Entries provided below:

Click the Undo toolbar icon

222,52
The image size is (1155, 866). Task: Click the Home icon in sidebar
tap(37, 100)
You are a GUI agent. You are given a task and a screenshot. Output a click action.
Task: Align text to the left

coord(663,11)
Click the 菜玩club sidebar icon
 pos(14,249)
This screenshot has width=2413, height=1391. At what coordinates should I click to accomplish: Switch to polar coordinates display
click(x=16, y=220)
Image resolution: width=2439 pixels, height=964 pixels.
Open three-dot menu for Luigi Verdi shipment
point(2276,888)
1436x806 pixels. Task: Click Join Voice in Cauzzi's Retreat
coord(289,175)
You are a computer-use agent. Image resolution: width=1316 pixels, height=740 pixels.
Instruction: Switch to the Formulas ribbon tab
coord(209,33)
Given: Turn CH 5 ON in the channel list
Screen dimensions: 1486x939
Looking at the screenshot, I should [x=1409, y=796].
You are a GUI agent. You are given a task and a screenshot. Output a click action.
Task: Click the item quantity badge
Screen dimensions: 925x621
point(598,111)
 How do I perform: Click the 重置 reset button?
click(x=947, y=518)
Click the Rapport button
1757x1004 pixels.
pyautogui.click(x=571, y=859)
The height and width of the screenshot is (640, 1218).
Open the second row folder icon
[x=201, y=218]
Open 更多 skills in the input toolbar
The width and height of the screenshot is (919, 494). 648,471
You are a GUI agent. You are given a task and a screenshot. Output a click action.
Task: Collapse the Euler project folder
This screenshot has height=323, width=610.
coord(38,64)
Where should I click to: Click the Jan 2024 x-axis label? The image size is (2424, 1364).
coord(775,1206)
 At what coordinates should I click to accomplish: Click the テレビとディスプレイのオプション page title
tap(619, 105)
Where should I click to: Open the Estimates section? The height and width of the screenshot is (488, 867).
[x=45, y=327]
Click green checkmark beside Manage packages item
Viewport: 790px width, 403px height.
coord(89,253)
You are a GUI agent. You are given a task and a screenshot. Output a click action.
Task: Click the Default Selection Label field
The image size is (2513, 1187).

End of Entries provided.

### Directions for this task:
When you reach this point, go back and write out each record above exactly.

### Exercise answer:
Click the Undo toolbar icon

222,52
The image size is (1155, 866). Task: Click the Home icon in sidebar
tap(37, 100)
You are a GUI agent. You are given a task and a screenshot. Output a click action.
Task: Align text to the left

coord(663,11)
Click the 菜玩club sidebar icon
 pos(14,249)
This screenshot has width=2413, height=1391. At what coordinates should I click to accomplish: Switch to polar coordinates display
click(x=16, y=220)
Image resolution: width=2439 pixels, height=964 pixels.
Open three-dot menu for Luigi Verdi shipment
point(2276,888)
1436x806 pixels. Task: Click Join Voice in Cauzzi's Retreat
coord(289,175)
You are a computer-use agent. Image resolution: width=1316 pixels, height=740 pixels.
Instruction: Switch to the Formulas ribbon tab
coord(209,33)
Given: Turn CH 5 ON in the channel list
Screen dimensions: 1486x939
Looking at the screenshot, I should [x=1409, y=796].
You are a GUI agent. You are given a task and a screenshot. Output a click action.
Task: Click the item quantity badge
Screen dimensions: 925x621
point(598,111)
 How do I perform: Click the 重置 reset button?
click(x=947, y=518)
Click the Rapport button
1757x1004 pixels.
pyautogui.click(x=571, y=859)
The height and width of the screenshot is (640, 1218).
Open the second row folder icon
[x=201, y=218]
Open 更多 skills in the input toolbar
The width and height of the screenshot is (919, 494). 648,471
You are a GUI agent. You are given a task and a screenshot. Output a click action.
Task: Collapse the Euler project folder
This screenshot has height=323, width=610.
coord(38,64)
Where should I click to: Click the Jan 2024 x-axis label? The image size is (2424, 1364).
coord(775,1206)
 At what coordinates should I click to accomplish: Click the テレビとディスプレイのオプション page title
tap(619, 105)
Where should I click to: Open the Estimates section? The height and width of the screenshot is (488, 867).
[x=45, y=327]
Click green checkmark beside Manage packages item
Viewport: 790px width, 403px height.
coord(89,253)
You are a GUI agent. You are given a task and a screenshot. Output a click action.
Task: Click the Default Selection Label field
The image size is (2513, 1187).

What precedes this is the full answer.